USD/CAD is falling as the market price in the Bank of Canada and Federal Reserve interest rate outlooks. At the time of writing, USD/CAD is trading in the 1.3520s after falling from a high of 1.3632.
In recent trade, the Bank of Canada´s Tiff Macklem stated, ´´ If we see signs inflation stuck materially above 2%, we could hike again.´´ When compared to the dovish statement from the Federal Reserve on Wednesday, this gives the CAD the edge and we are seeing USD/CAD as a consequence, despite the heavy drop in the price of oil.
Meanwhile, the attention will turn to the labour market reports from both the US and Canada. ´´US payrolls likely slowed for a third consecutive month to a still firm pace in April, though the slowest since 2020,´´ analysts at TD Securities said, adding, ´´we also look for the UE rate to rise to 3.6%, and wage growth to print 0.3% MoM.´As for In Canada, the analysts said that they look for a 15k print, well below the 6m trend and the weakest since September 2022. This should see the UE rate edging higher to 5.1% as wage growth cools to 4.7% YoY.´´
The data will be critical for both the US and Canada with the Federal Reserve data dependant after the Federal Open Market Committee raised the target range for the fed funds rate by 25bp to 5.00-5.25%, as widely expected.
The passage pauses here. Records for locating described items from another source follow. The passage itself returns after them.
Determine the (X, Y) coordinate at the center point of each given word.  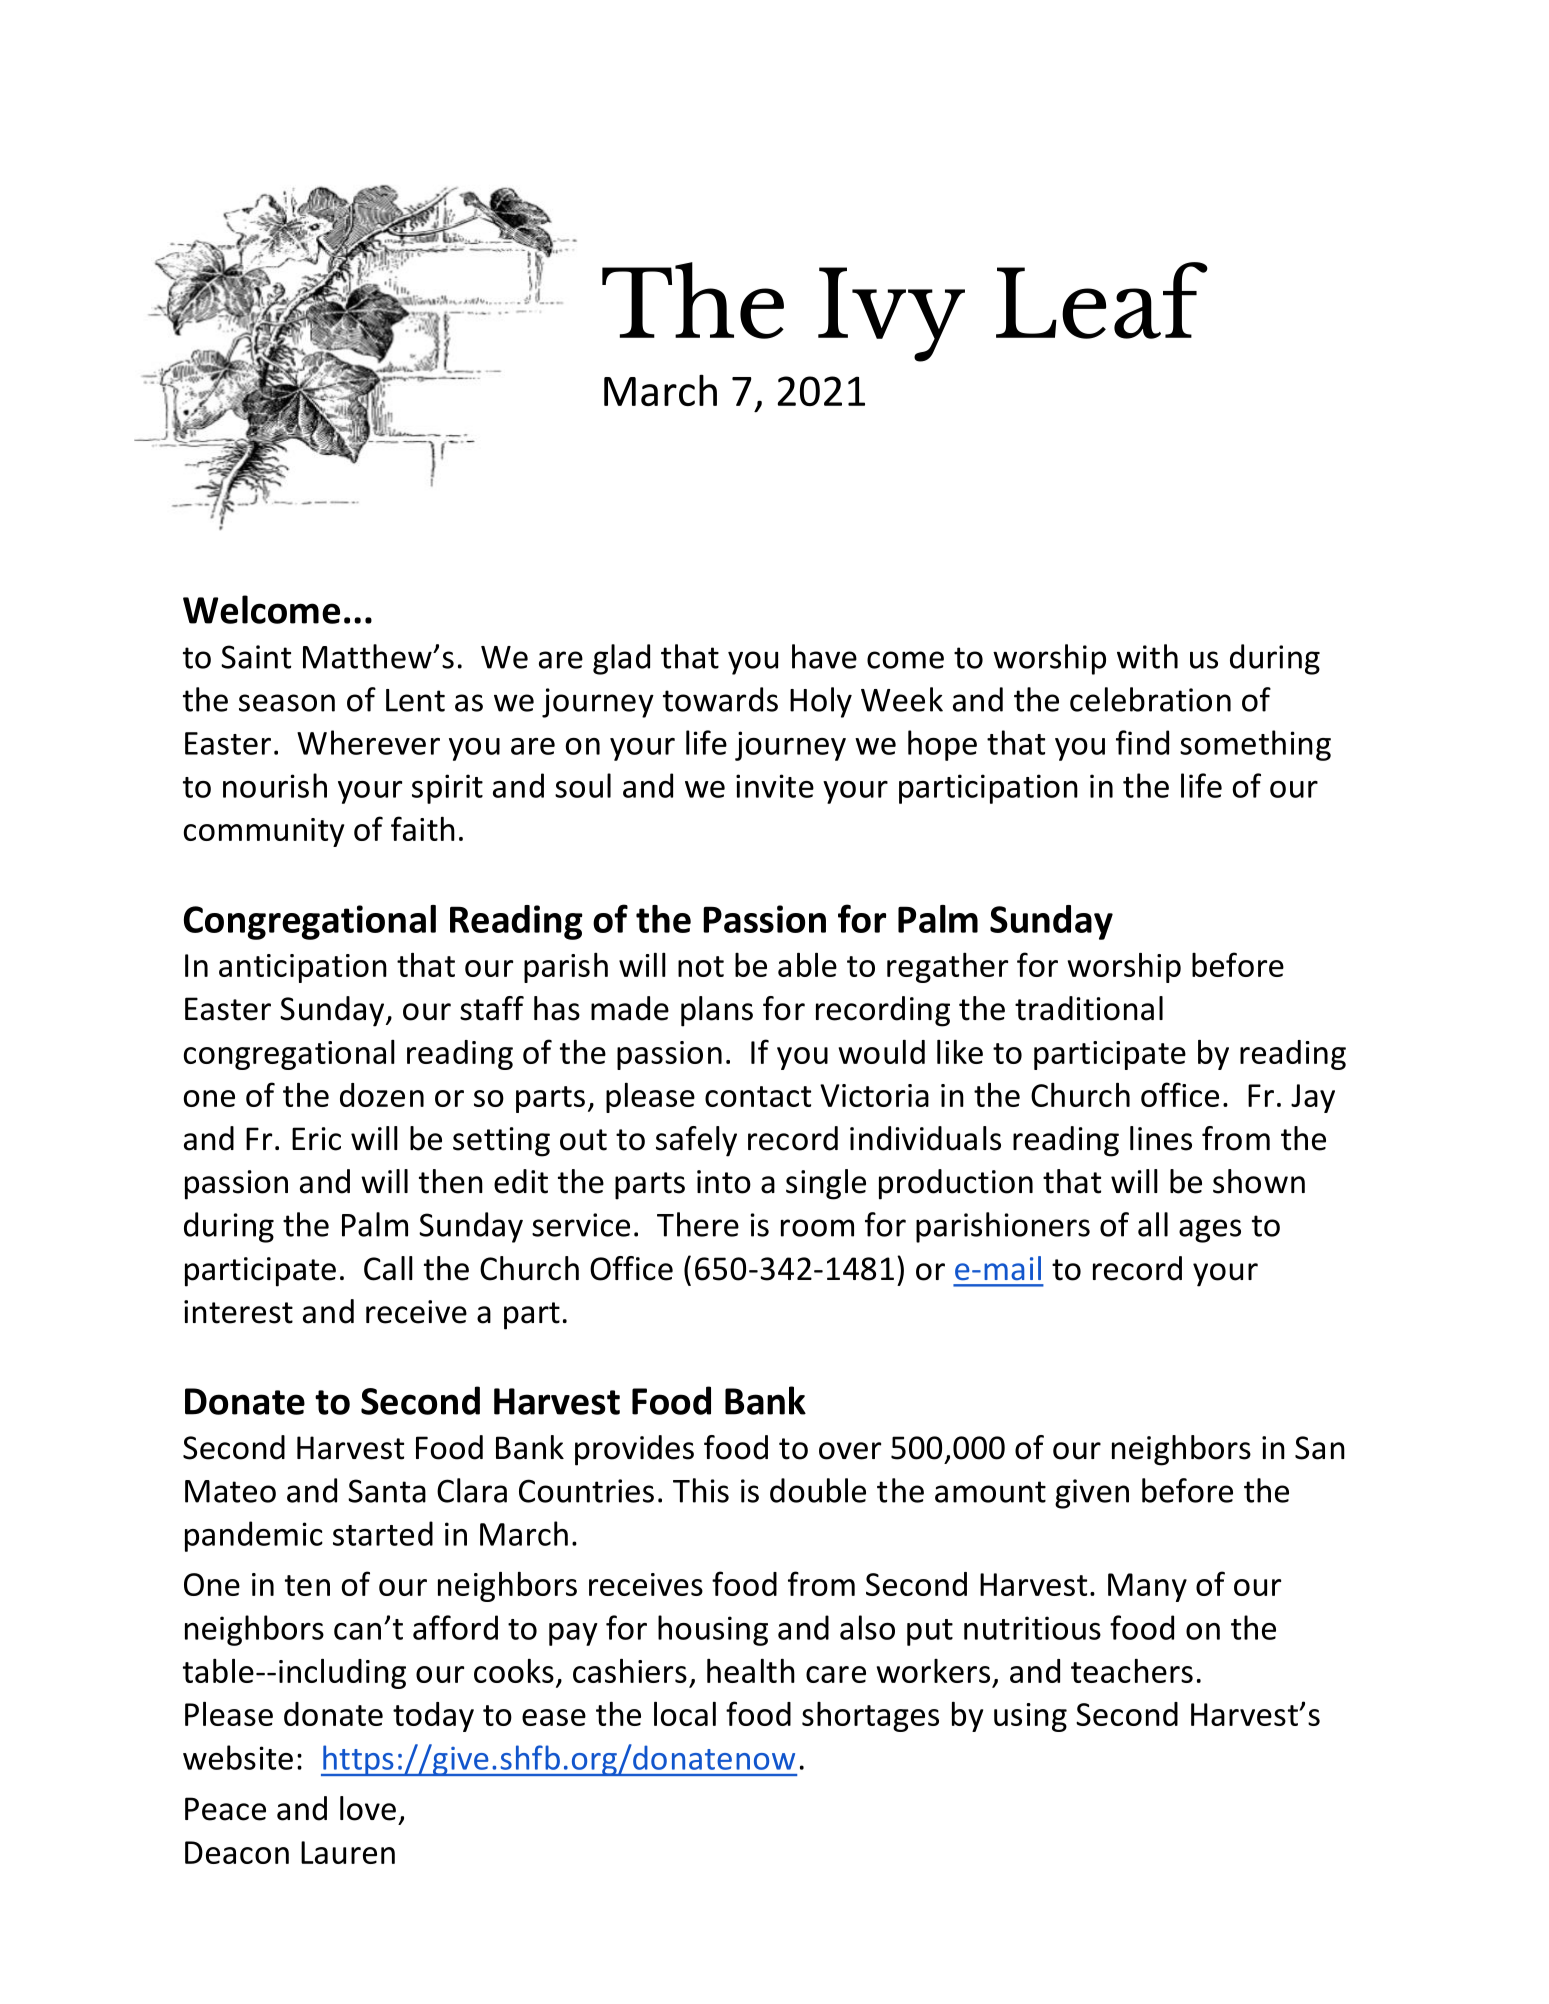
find (1142, 742)
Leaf (1102, 300)
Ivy (891, 314)
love (368, 1808)
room (817, 1228)
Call (388, 1268)
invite (775, 786)
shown (1259, 1181)
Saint (256, 657)
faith (423, 828)
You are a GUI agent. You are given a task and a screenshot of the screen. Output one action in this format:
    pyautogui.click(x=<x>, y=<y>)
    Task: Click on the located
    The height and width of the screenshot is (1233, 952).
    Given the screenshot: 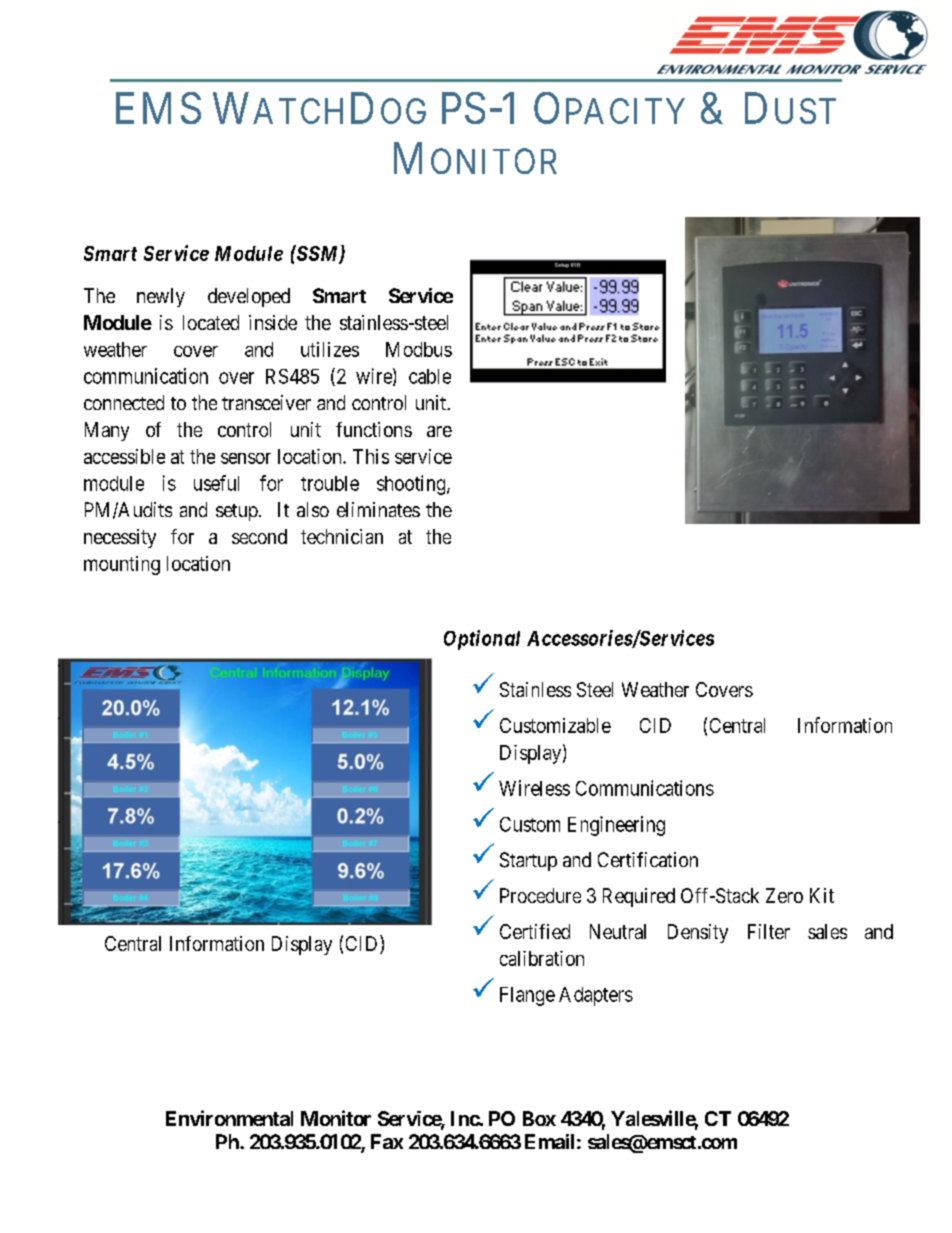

However, the accompanying statement saw changes from the March statement, with the most important being the removal of the line “the Committee anticipates that some additional policy firming may be appropriate,” signaling that further rate rises will no longer be the default choice at coming meetings.
USD/CAD is testing support in the 1.3520s and last week´s lows. a break here gives way to a move into the 1.3490s for the foreseeable future. However, a correction would be anticipated imminently.
The hourly chart shows the price heading into the support area and if this were to see a deceleration then a reasonable upside target would be the 1.3550s in a correction.